**Reading text**
Controversies in Neurology
May 2000

Treatment of Ocular MyastheniaSteroids Only When Compelled

Author Affiliations

From the Department of Neurology, Department of Veterans Affairs Medical Center in Cleveland, University Hospitals of Cleveland, Case Western Reserve University School of Medicine, Cleveland, Ohio.




Copyright 2000 American Medical Association. All Rights Reserved. Applicable FARS/DFARS Restrictions Apply to Government Use.2000

Arch Neurol. 2000;57(5):752-753. doi:10.1001/archneur.57.5.752

MYASTHENIA gravis (MG) preferentially involves the ocular muscles.1 Ocular myasthenia manifests as weakness of the levator palpebrae superioris leading to ptosis, or the extraocular muscles producing diplopia. The precise reasons for this predilection are poorly understood.2,3 As with all therapies for MG, there are few well-controlled studies of treatments of ocular myasthenia.4 Immunosuppressive therapies, in particular the corticosteroid prednisone, are the mainstay of treatment for generalized MG that compromises an individual's daily activities. Prednisone is also commonly used for ocular myasthenia. However, 4 factors should be considered prior to the use of steroids for patients with MG isolated to the ocular muscles: (1) Could the patient's symptoms improve with safer forms of therapy? (2) Will steroid treatment lead to resolution of symptoms? (3) Does the severity of the symptoms warrant the risk of steroid adverse effects? (4) Do steroids reduce the chance of generalization? We consider each of these questions and reach the conclusion that only the occasional case of ocular myasthenia should be treated with steroids.

**Activity**
Transcribe the ocular myasthenia article verbatim between "Treatment of Ocular" and "Medicine, Cleveland, Ohio.", inclusive.

**Given information**
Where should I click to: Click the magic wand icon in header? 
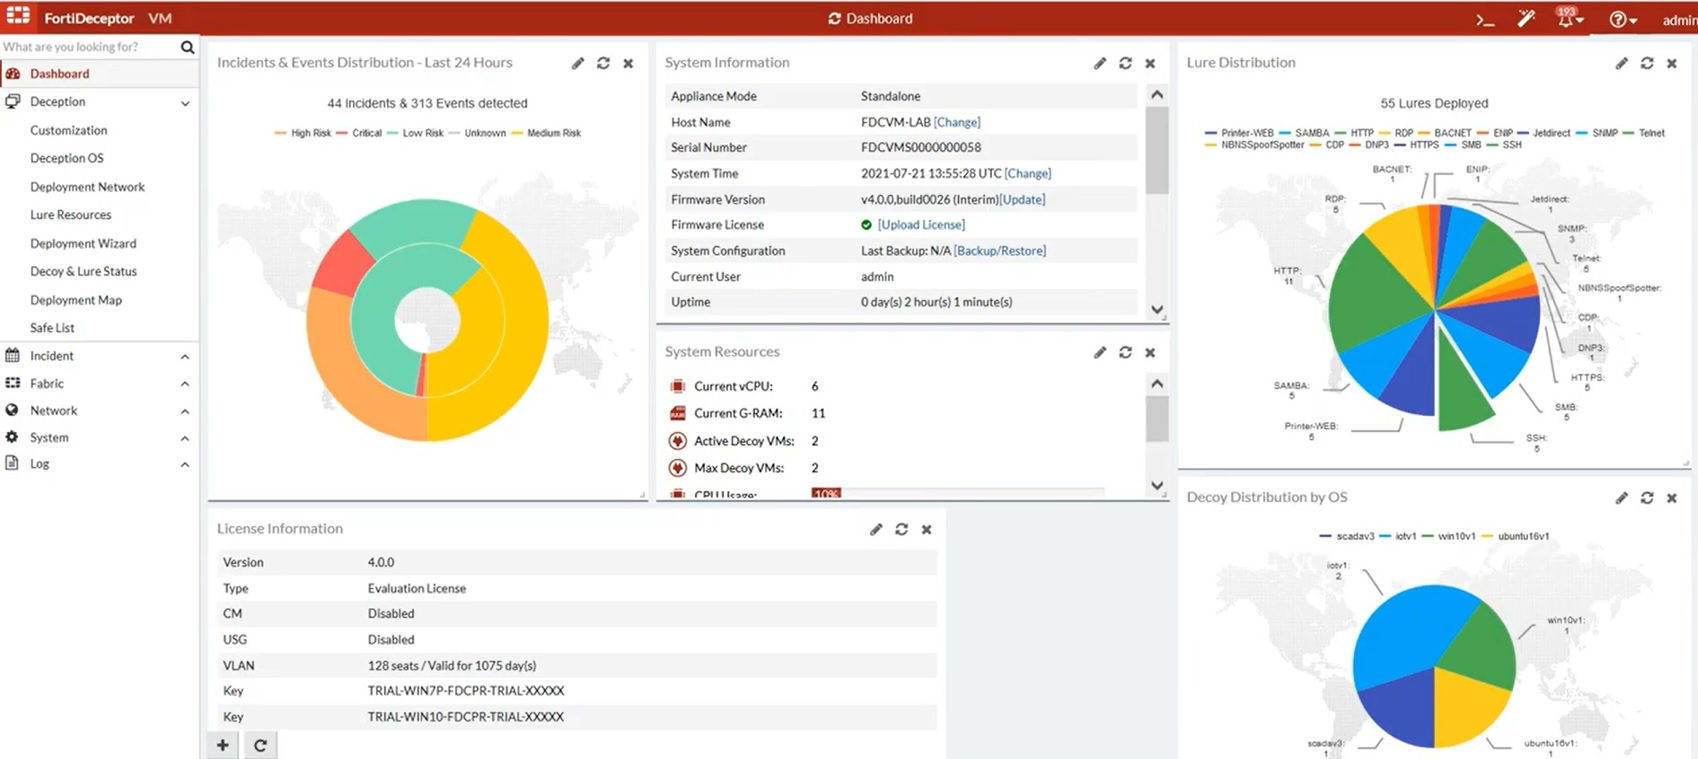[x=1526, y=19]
==
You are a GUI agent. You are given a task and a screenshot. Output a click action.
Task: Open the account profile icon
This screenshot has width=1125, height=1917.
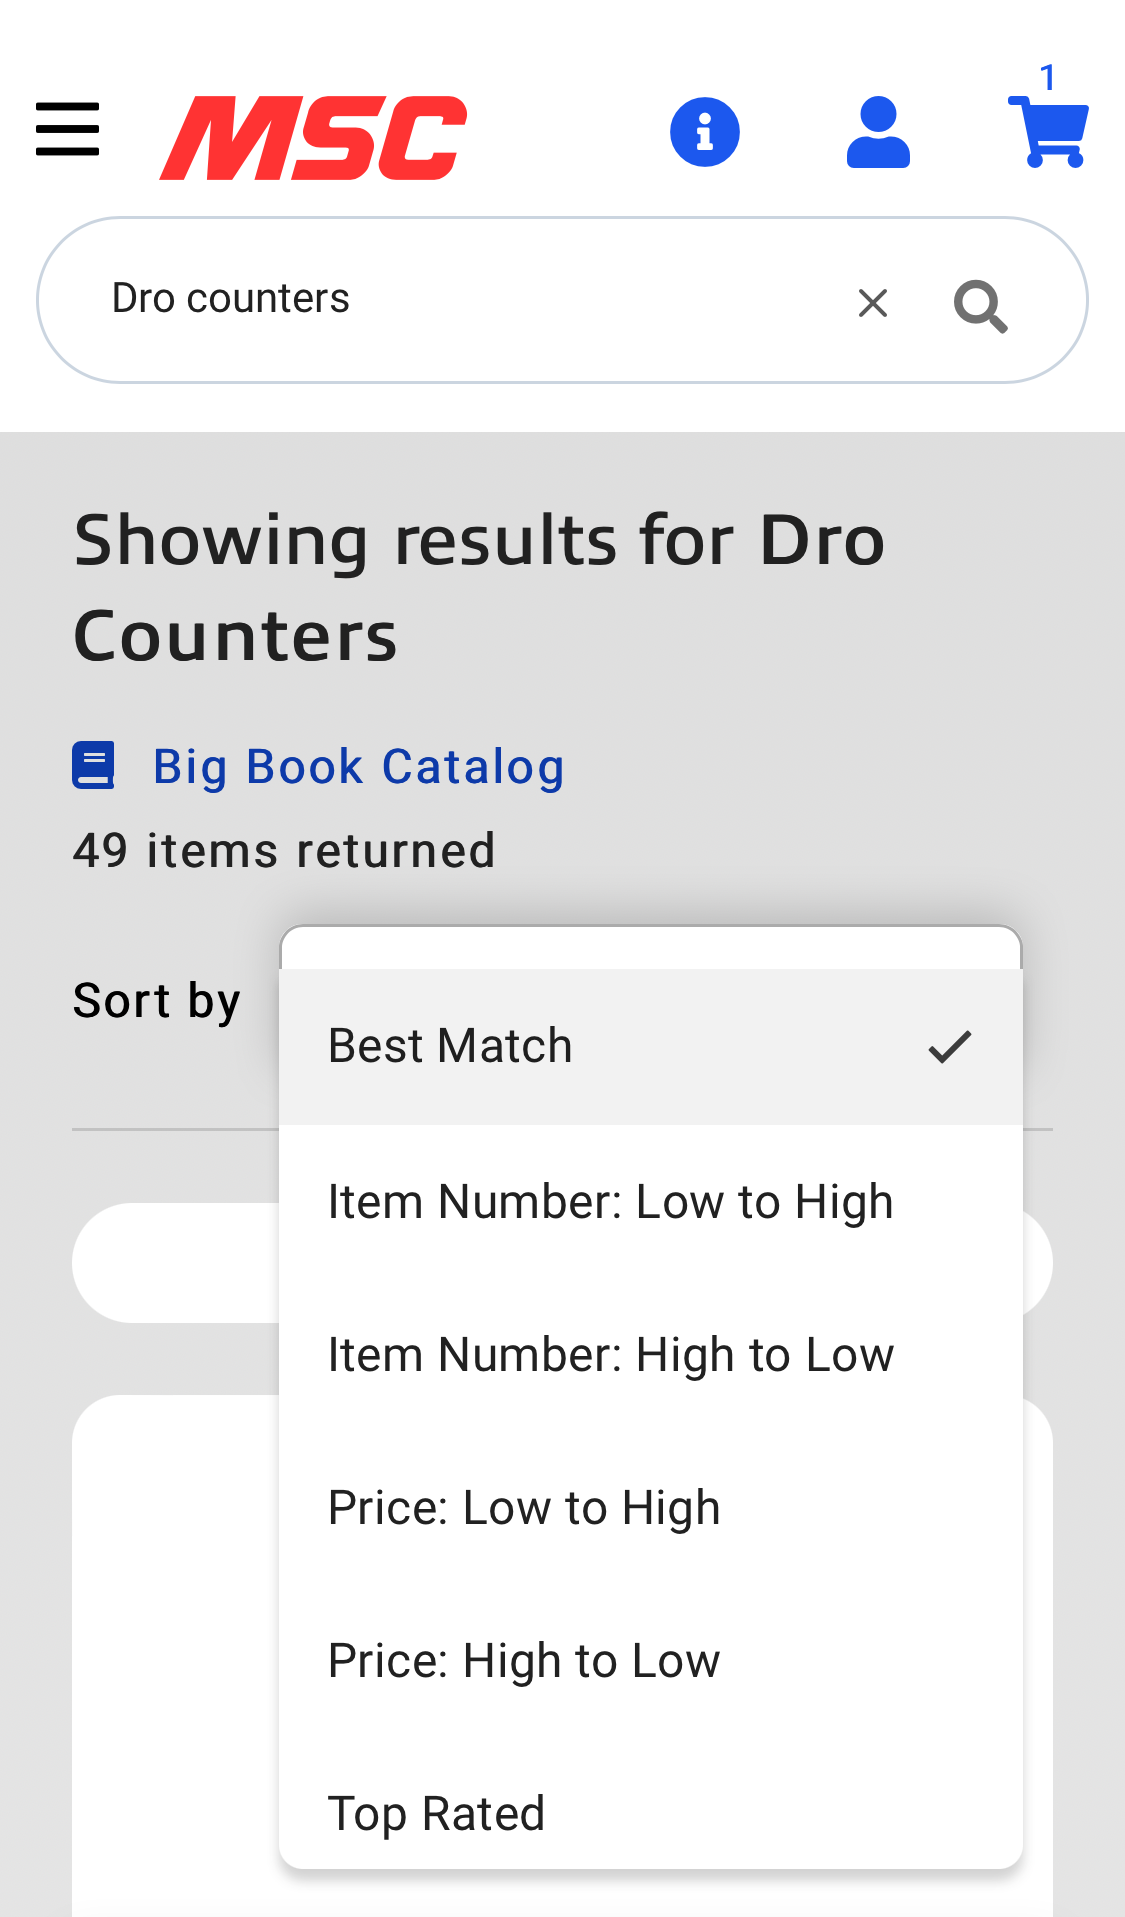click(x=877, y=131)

**Exercise solution**
Treatment of Ocular MyastheniaSteroids Only When Compelled

Author Affiliations

From the Department of Neurology, Department of Veterans Affairs Medical Center in Cleveland, University Hospitals of Cleveland, Case Western Reserve University School of Medicine, Cleveland, Ohio.